=== RAW DATA ===
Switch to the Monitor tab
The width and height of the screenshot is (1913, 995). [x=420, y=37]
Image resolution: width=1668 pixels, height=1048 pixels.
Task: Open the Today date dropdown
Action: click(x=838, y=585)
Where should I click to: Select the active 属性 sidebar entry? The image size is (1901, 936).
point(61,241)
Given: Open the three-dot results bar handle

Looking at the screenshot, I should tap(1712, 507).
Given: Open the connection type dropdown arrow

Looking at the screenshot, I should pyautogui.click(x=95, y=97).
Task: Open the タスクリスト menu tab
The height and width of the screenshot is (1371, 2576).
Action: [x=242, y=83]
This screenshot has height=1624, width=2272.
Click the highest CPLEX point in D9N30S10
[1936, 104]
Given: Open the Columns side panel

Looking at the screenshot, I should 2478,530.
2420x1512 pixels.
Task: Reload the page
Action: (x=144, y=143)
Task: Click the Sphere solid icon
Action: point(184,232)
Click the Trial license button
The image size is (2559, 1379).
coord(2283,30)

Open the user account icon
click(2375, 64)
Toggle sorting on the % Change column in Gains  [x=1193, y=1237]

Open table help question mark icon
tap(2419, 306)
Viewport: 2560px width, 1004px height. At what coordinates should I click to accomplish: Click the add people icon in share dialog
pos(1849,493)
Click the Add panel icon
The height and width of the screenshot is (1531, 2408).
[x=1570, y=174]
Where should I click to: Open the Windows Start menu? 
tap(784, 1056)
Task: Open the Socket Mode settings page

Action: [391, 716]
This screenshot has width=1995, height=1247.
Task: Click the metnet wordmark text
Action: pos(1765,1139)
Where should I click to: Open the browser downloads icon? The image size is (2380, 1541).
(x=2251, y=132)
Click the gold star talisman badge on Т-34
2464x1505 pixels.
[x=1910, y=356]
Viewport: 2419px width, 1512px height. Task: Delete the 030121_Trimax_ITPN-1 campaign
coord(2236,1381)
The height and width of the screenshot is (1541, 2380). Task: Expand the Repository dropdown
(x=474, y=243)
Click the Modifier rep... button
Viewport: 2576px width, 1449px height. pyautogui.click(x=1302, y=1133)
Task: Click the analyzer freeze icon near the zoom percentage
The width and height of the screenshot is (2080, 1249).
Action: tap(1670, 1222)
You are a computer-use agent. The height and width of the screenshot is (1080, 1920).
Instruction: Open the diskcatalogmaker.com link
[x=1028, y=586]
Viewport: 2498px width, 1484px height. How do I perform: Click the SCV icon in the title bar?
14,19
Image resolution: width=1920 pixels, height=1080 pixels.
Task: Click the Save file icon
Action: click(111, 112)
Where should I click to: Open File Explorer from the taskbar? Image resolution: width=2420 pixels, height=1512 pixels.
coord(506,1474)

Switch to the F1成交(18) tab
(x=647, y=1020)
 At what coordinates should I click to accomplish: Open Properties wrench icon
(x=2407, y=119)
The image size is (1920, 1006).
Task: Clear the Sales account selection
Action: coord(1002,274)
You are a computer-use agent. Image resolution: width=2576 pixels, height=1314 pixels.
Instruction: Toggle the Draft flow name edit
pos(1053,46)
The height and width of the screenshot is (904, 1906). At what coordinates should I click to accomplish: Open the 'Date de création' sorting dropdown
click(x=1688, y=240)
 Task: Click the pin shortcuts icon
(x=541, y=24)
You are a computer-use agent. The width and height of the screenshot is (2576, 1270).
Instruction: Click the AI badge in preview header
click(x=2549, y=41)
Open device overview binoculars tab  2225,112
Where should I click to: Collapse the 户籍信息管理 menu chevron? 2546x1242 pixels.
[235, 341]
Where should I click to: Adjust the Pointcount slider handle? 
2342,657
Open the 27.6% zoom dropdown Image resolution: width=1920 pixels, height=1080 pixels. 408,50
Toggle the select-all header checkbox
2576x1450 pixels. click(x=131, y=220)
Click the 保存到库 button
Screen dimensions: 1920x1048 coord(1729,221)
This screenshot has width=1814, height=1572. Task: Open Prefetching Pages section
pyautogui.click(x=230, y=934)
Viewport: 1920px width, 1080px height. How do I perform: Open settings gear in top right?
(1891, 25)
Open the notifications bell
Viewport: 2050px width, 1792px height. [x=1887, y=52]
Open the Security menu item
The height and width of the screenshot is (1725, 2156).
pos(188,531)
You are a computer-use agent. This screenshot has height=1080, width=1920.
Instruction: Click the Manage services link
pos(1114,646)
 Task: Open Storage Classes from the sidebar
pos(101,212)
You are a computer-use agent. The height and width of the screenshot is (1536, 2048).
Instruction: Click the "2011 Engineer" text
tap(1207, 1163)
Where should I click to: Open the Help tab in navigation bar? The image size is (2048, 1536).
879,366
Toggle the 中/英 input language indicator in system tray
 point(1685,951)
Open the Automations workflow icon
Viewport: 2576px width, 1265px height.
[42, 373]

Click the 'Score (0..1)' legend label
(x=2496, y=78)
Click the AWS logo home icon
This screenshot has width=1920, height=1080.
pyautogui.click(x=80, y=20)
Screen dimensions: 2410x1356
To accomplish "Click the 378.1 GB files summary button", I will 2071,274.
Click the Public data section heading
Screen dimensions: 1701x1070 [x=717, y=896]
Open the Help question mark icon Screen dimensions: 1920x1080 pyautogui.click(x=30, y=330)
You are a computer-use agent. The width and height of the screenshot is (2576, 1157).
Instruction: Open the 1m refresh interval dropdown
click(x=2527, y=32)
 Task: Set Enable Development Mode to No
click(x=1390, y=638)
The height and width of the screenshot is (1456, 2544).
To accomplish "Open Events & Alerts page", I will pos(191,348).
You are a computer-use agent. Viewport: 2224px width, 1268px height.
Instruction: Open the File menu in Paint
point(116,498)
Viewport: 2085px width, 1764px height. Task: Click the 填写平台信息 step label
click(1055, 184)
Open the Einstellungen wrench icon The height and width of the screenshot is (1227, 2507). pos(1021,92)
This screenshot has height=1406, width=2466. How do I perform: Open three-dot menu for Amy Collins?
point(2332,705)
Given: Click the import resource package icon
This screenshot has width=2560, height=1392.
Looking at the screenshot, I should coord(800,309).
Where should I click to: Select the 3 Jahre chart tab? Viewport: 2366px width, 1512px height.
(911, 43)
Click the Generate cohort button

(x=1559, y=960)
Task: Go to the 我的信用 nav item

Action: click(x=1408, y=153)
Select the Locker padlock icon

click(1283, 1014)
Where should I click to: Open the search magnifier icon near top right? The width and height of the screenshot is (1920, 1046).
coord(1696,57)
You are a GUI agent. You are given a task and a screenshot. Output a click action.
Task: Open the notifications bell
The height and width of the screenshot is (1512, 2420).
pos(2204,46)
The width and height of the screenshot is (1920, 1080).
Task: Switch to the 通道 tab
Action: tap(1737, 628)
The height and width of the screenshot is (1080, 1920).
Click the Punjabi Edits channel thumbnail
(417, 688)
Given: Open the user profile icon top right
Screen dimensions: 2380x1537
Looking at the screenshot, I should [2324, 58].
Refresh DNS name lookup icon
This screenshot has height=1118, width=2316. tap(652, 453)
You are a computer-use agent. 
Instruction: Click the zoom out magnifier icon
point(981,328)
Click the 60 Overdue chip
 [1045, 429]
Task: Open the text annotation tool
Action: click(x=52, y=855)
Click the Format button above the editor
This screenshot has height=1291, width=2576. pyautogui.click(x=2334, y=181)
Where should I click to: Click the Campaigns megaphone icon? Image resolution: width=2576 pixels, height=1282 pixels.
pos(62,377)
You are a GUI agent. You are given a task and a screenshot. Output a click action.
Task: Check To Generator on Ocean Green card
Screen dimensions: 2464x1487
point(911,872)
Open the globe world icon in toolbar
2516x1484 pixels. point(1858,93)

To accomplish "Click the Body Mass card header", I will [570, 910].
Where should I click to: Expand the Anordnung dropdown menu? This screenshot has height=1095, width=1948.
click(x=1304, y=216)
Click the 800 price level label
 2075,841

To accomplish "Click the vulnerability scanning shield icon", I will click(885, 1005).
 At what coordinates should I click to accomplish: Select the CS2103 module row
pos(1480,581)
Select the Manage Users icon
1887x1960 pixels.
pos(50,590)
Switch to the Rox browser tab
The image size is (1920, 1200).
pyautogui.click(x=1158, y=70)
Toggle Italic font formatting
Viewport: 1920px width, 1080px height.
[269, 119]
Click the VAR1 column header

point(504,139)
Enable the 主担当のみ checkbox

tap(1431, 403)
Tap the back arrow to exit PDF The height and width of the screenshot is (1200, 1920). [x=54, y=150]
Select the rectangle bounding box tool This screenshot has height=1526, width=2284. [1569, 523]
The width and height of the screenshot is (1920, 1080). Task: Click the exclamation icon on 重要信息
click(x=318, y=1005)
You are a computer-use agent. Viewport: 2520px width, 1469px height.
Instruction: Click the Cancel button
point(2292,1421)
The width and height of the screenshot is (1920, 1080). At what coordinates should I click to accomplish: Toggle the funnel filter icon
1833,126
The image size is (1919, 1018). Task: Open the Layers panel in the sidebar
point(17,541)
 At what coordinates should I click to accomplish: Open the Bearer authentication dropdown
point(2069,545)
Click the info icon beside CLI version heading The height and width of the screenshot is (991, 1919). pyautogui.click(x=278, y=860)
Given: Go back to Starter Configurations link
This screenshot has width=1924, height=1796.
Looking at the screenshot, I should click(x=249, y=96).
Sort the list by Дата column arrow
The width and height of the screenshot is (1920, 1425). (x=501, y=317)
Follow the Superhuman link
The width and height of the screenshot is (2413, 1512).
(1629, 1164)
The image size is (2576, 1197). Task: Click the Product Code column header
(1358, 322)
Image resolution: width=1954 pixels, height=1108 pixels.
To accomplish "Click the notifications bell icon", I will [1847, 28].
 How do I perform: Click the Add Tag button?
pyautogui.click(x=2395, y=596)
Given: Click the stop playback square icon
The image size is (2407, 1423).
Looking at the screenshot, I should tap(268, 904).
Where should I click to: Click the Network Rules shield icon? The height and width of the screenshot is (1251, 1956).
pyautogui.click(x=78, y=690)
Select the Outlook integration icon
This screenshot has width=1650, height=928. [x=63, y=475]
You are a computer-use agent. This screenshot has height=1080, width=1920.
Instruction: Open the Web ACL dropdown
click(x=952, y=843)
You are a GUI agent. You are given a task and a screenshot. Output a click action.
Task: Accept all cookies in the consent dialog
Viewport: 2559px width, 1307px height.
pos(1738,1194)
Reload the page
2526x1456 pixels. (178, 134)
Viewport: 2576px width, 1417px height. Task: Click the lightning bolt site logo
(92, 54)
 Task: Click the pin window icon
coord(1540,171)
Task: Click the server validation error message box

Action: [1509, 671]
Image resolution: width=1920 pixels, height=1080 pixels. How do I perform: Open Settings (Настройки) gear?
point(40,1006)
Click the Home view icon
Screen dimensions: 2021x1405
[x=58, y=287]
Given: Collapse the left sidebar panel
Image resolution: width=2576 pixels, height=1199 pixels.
===
AIM OF THE EXERCISE »
Please return only the lines above, starting at the line that has "This screenshot has width=1924, height=1796." and ending at the line that has "Task: Accept all", keeping both and leaving each one unchanged.

EXPECTED ANSWER »
This screenshot has width=1924, height=1796.
Looking at the screenshot, I should click(x=249, y=96).
Sort the list by Дата column arrow
The width and height of the screenshot is (1920, 1425). (x=501, y=317)
Follow the Superhuman link
The width and height of the screenshot is (2413, 1512).
(1629, 1164)
The image size is (2576, 1197). Task: Click the Product Code column header
(1358, 322)
Image resolution: width=1954 pixels, height=1108 pixels.
To accomplish "Click the notifications bell icon", I will [1847, 28].
 How do I perform: Click the Add Tag button?
pyautogui.click(x=2395, y=596)
Given: Click the stop playback square icon
The image size is (2407, 1423).
Looking at the screenshot, I should tap(268, 904).
Where should I click to: Click the Network Rules shield icon? The height and width of the screenshot is (1251, 1956).
pyautogui.click(x=78, y=690)
Select the Outlook integration icon
This screenshot has width=1650, height=928. [x=63, y=475]
You are a computer-use agent. This screenshot has height=1080, width=1920.
Instruction: Open the Web ACL dropdown
click(x=952, y=843)
You are a GUI agent. You are given a task and a screenshot. Output a click action.
Task: Accept all cookies in the consent dialog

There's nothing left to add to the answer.